VMWare Player for Windows

https://my.vmware.com/web/vmware/free#desktop_end_user_computing/vmware_player/7_0

Ubuntu

http://releases.ubuntu.com/18.04.4/ubuntu-18.04.4-desktop-amd64

Spark

https://downloads.apache.org/spark/spark-2.4.5/spark-2.4.5-bin-hadoop2.7.tgz

Eclipse for windows

https://www.eclipse.org/downloads/

For VMware and Ubuntu installation please refer to “Hadoop Installation on Single Node” in the Hadoop section.

Click Here To Download - spark-2.4.5-bin-hadoop2.7.tar (264.2 MB)

Steps to Install Spark 2.4.5 on Ubuntu 18.04.4 LTS

Step 1. Please download Spark 2.4.5 from the below link.

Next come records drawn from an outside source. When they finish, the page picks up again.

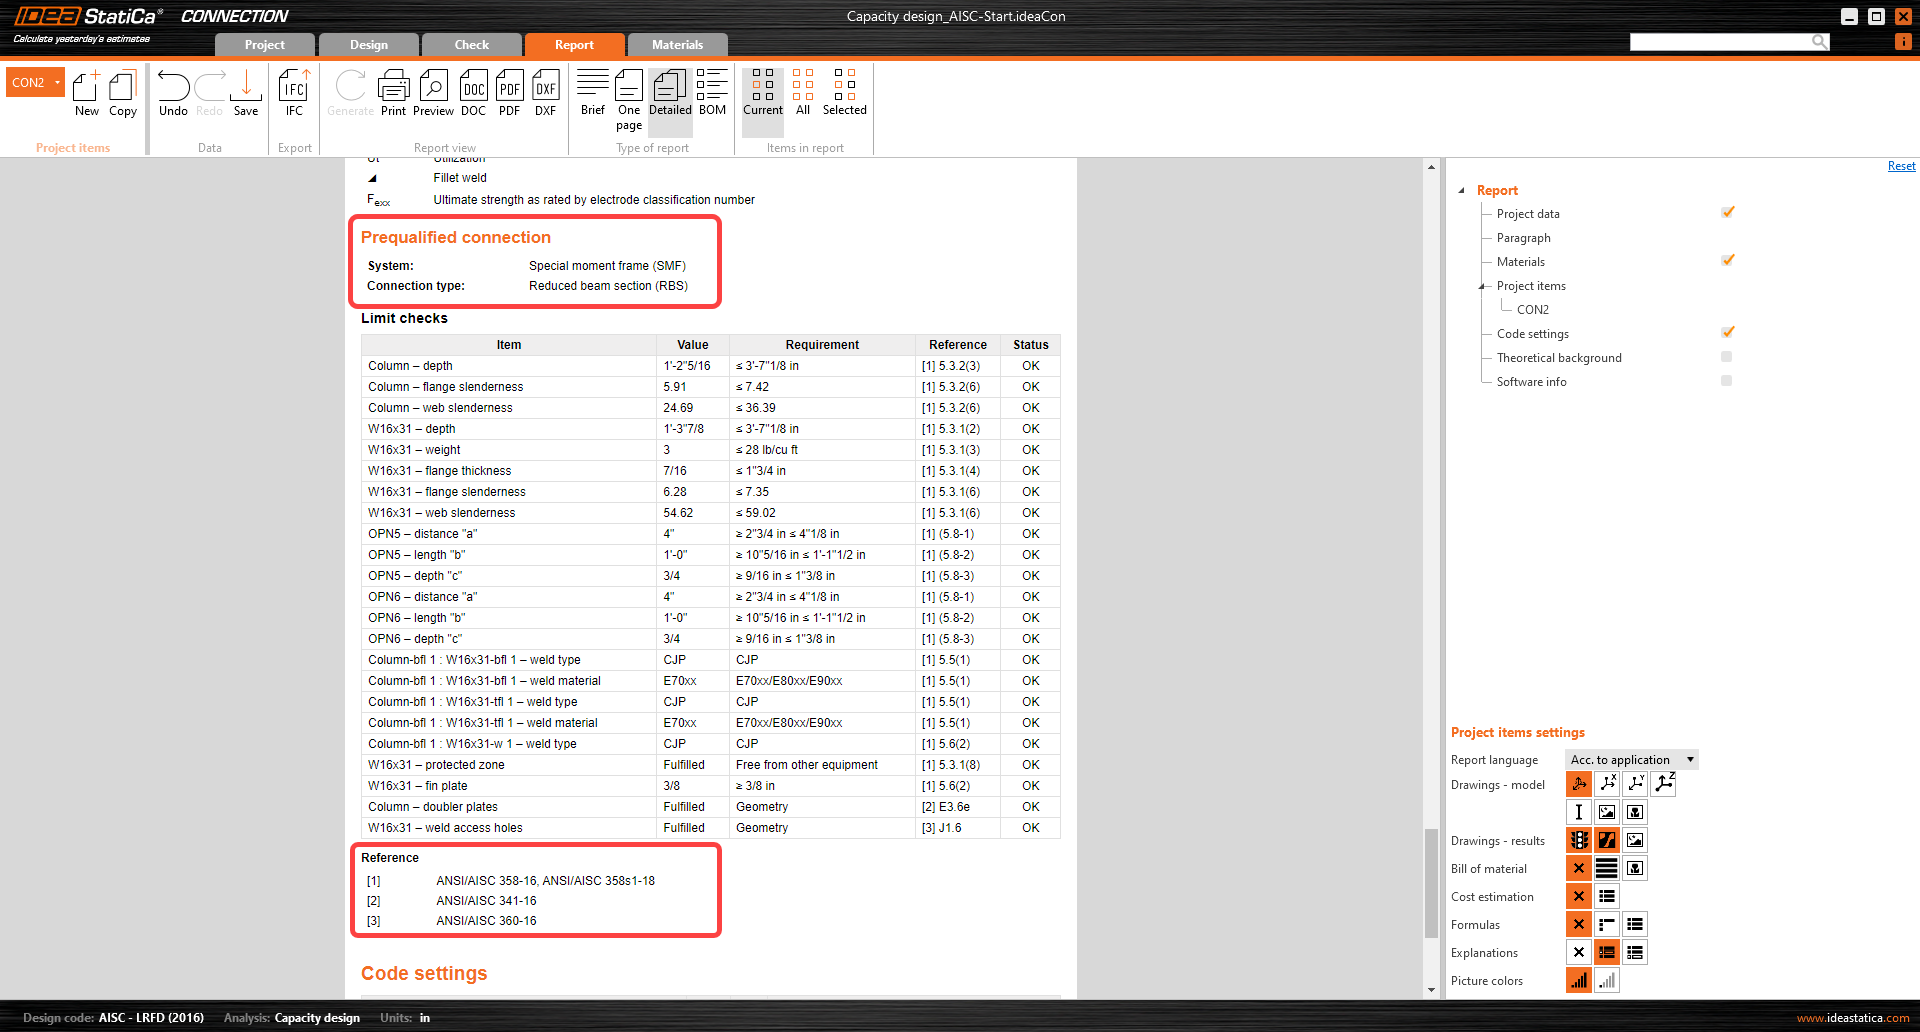Select colored Picture colors option

pyautogui.click(x=1579, y=981)
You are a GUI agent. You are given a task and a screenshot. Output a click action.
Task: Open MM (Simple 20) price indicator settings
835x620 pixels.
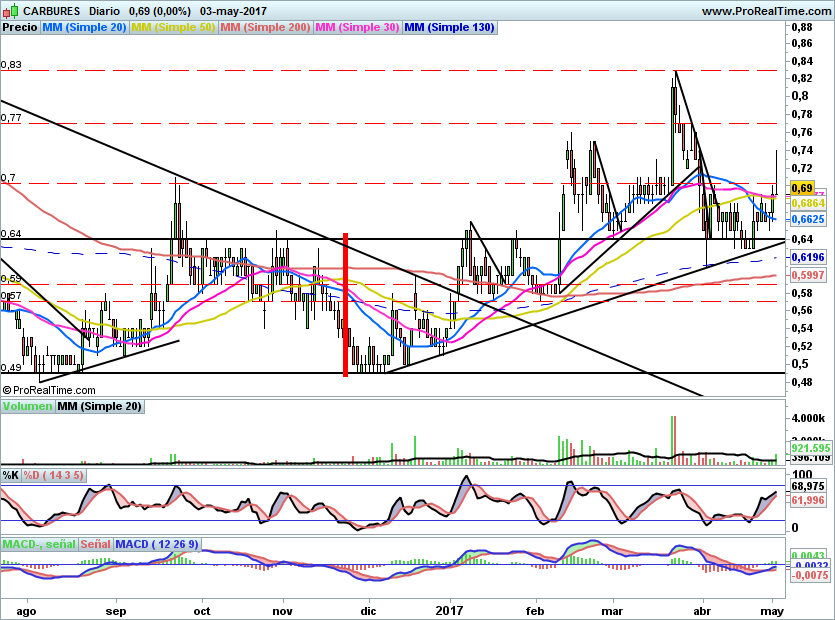[x=84, y=28]
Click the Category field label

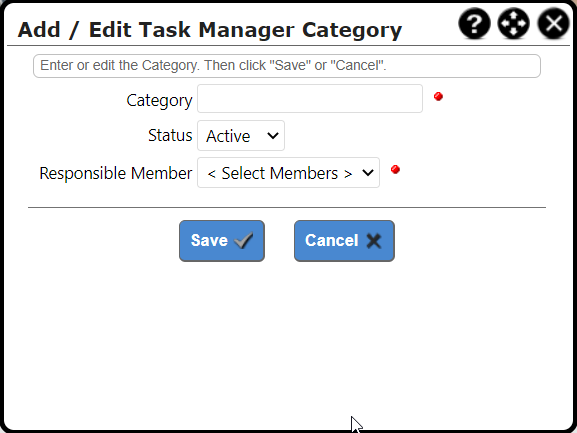[x=159, y=100]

On Windows: https://downloads.apache.org/spark/spark-2.4.5/spark-2.4.5-bin-hadoop2.7.tgz

On Linux: $wget https://downloads.apache.org/spark/spark-2.4.5/spark-2.4.5-bin-hadoop2.7.tgz

Step 2. Install Java 8 using the below command.

$sudo apt-get install openjdk-8-jdk

Press Y to continue the installation.

Once the java installation is completed please verify it by running the below command.

$java –version

Step 3. Now install Apache Spark. Download it from cmd using the below command.

$wget https://downloads.apache.org/spark/spark-2.4.5/spark-2.4.5-bin-hadoop2.7.tgz

In our case, it is present at the below location.

/home/cloudduggu/spark-2.4.5-bin-hadoop2.7.tgz

Step 4. Now extract the tar file by using the below command and rename the folder to spark to make it meaningful.

$tar xzf spark-2.4.5-bin-hadoop2.7.tgz

$mv spark-2.4.5-bin-hadoop2.7 spark

Step 5. Now edit .bashrc file using nano editor and export JAVA home and Spark home. In our case below is the location please verify yours.

export SPARK_HOME=/home/cloudduggu/spark/

export JAVA_HOME=/usr/lib/jvm/java-8-openjdk-i386/

Now save the changes by pressing CTRL + O and exit from nano editor by pressing CTRL + X.

Step 6. So now Spark installation is completed. Let us start the Spark shell by using the below command. Run it from spark home.

$ /home/cloudduggu/spark/bin/spark-shell